Failure of school authorities to impose discipline on unruly minority students due to political correctness has led to a legal award of damages to a white female teacher subjected to verbal obscenities in Charleston.
In a new twist in American race relations, a federal court has ruled that a white teacher in a predominantly African-American school was subjected to a racially hostile workplace.
The case concerned Elizabeth Kandrac, who was routinely verbally abused by black students at Brentwood Middle School in North Charleston. Their slurs make shock jock Don Imus look like a church deacon.
Nevertheless, despite frequent complaints, school officials did nothing to intervene on Kandrac’s behalf, arguing that the racially charged profanity was simply part of the students’ culture. If Kandrac couldn’t handle cursing, school officials told her, she was in the wrong school.
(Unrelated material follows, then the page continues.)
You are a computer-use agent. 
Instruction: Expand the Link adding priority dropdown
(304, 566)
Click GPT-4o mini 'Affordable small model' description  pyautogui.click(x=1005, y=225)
Kandrac finally filed a complaint with the Equal Employment Opportunity Commission (EEOC) and subsequently brought a lawsuit against the Charleston County School District, the school’s principal and an associate superintendent. Last fall, jurors found that the school was a racially hostile environment to teach in and that the school district retaliated against Kandrac for complaining about it.
The defendants sought a new trial, but U.S. District Judge David C. Norton recently affirmed the verdict. However, he did not support the jury’s findings of $307,500 in damages for lost income and emotional distress.
Although Kandrac clearly suffered — she was suspended from her job shortly after a story about her EEOC complaint appeared in the local newspaper, and her contract was not renewed — her case didn’t meet evidentiary requirements for damages. The judge said a new trial would have to determine damages, but the school district and Kandrac settled for $200,000.